* [TASK OBJECTIVE]: Your response should be the lines from the one holding "Task: Archive the graph with ID 24" to the last line of the data below, copied exactly and with no additions.

* [RECORDS TO PROCESS]:
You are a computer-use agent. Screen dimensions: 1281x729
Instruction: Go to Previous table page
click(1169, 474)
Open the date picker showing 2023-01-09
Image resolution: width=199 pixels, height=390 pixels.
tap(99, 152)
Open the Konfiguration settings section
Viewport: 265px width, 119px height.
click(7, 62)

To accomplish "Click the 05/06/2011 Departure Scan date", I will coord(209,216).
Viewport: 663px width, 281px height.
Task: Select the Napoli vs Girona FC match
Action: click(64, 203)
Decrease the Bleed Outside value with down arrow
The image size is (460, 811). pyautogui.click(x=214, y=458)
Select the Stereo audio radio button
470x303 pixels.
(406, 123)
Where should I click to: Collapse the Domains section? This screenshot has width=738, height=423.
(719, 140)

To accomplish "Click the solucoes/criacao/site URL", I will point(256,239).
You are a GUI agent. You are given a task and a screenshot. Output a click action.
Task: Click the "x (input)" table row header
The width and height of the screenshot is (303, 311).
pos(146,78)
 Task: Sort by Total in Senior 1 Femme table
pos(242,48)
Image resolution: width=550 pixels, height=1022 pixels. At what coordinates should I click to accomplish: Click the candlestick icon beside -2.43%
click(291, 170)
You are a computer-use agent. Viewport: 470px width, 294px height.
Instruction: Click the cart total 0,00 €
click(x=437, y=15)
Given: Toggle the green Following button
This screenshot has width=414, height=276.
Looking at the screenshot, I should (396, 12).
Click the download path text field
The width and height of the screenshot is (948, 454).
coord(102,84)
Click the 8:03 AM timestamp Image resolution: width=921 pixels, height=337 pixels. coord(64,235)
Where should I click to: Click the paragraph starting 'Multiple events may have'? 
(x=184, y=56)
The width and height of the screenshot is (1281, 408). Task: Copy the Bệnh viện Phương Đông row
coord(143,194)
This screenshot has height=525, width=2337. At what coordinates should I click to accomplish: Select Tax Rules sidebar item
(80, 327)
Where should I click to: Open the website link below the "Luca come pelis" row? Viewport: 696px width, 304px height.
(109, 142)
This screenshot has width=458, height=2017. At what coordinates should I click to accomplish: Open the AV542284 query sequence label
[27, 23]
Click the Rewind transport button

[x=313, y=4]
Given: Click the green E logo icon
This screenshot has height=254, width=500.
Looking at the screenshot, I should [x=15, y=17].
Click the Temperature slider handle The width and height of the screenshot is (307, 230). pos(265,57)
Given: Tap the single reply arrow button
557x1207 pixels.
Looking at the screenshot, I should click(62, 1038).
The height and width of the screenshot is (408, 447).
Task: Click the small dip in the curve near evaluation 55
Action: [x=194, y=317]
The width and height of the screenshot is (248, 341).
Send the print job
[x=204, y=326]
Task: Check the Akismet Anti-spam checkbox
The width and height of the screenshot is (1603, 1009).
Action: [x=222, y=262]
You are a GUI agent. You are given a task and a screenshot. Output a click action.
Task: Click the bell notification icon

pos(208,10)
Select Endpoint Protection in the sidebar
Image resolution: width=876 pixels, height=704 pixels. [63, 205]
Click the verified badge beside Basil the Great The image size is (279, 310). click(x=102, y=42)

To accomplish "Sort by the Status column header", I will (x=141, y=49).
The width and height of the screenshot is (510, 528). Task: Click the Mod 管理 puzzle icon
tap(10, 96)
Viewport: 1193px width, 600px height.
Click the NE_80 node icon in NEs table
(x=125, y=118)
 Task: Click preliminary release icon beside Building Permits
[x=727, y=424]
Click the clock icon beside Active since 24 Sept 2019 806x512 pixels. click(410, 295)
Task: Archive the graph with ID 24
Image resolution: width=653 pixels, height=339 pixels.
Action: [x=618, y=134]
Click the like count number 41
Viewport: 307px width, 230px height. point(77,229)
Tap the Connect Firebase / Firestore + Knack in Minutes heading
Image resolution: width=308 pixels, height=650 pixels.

* [TASK OUTPUT]:
Task: Archive the graph with ID 24
Image resolution: width=653 pixels, height=339 pixels.
Action: [x=618, y=134]
Click the like count number 41
Viewport: 307px width, 230px height. point(77,229)
Tap the Connect Firebase / Firestore + Knack in Minutes heading
Image resolution: width=308 pixels, height=650 pixels.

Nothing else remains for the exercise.